• _WHAT YOU ARE ASKED TO DO_: The answer should match the entries that follow exactly, except that no image appears in it.

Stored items
--------

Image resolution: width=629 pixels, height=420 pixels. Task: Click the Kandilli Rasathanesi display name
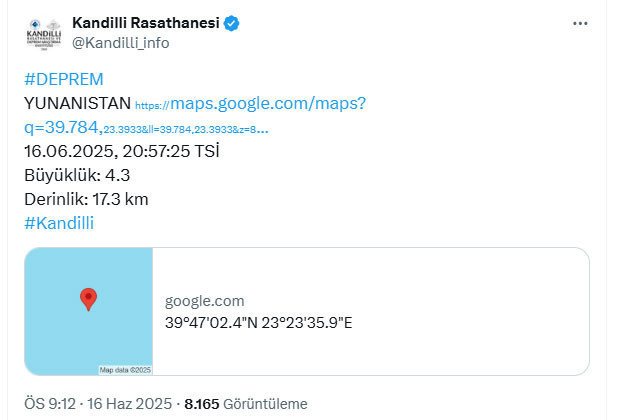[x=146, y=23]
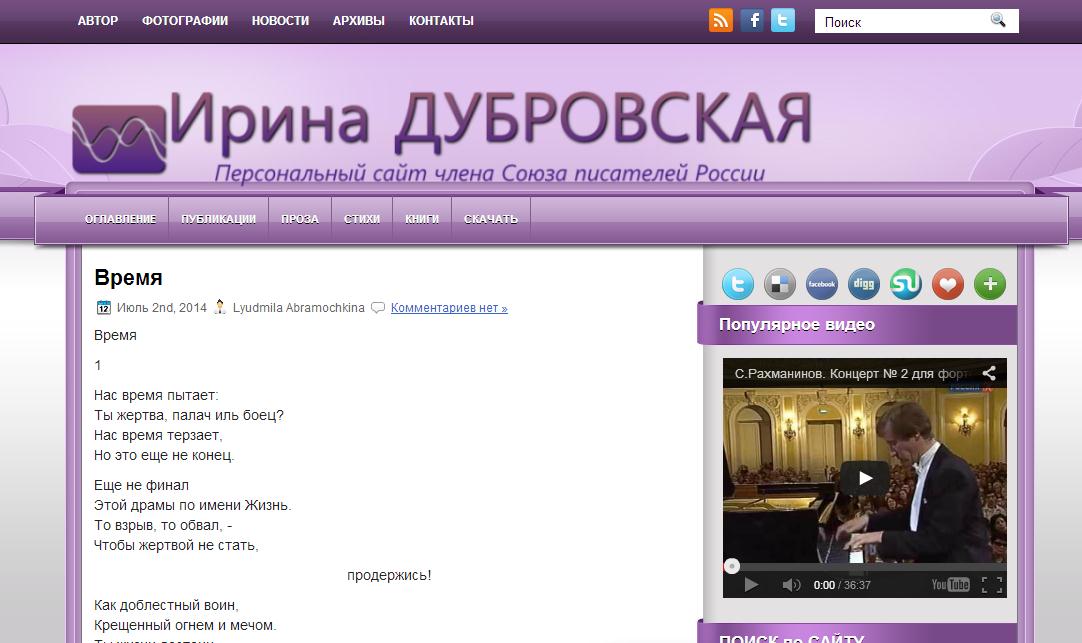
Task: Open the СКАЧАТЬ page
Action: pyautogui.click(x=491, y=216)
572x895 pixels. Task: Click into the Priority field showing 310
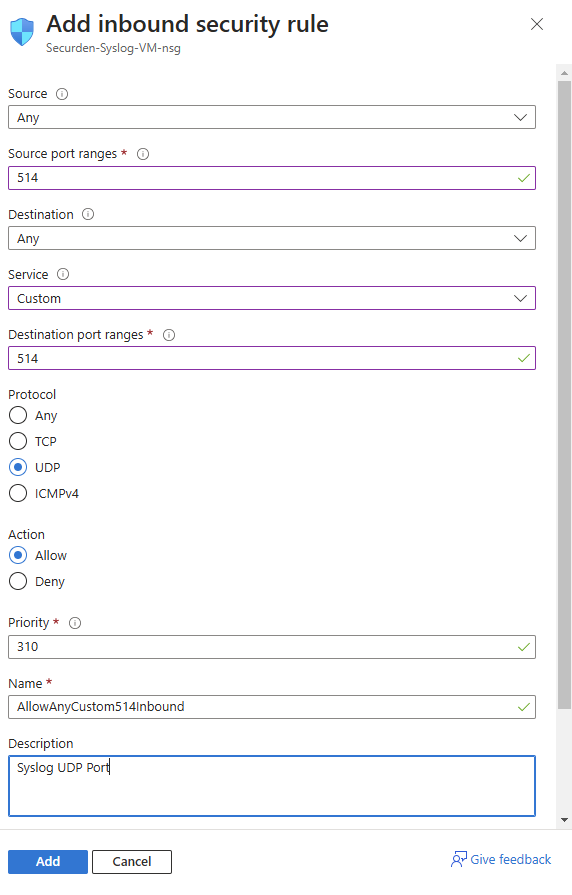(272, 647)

--------

• _WRITTEN REPLY_:
Image resolution: width=629 pixels, height=420 pixels. Task: Click the Kandilli Rasathanesi display name
[x=146, y=23]
Task: Open the СКАЧАТЬ page
Action: pyautogui.click(x=491, y=216)
572x895 pixels. Task: Click into the Priority field showing 310
(272, 647)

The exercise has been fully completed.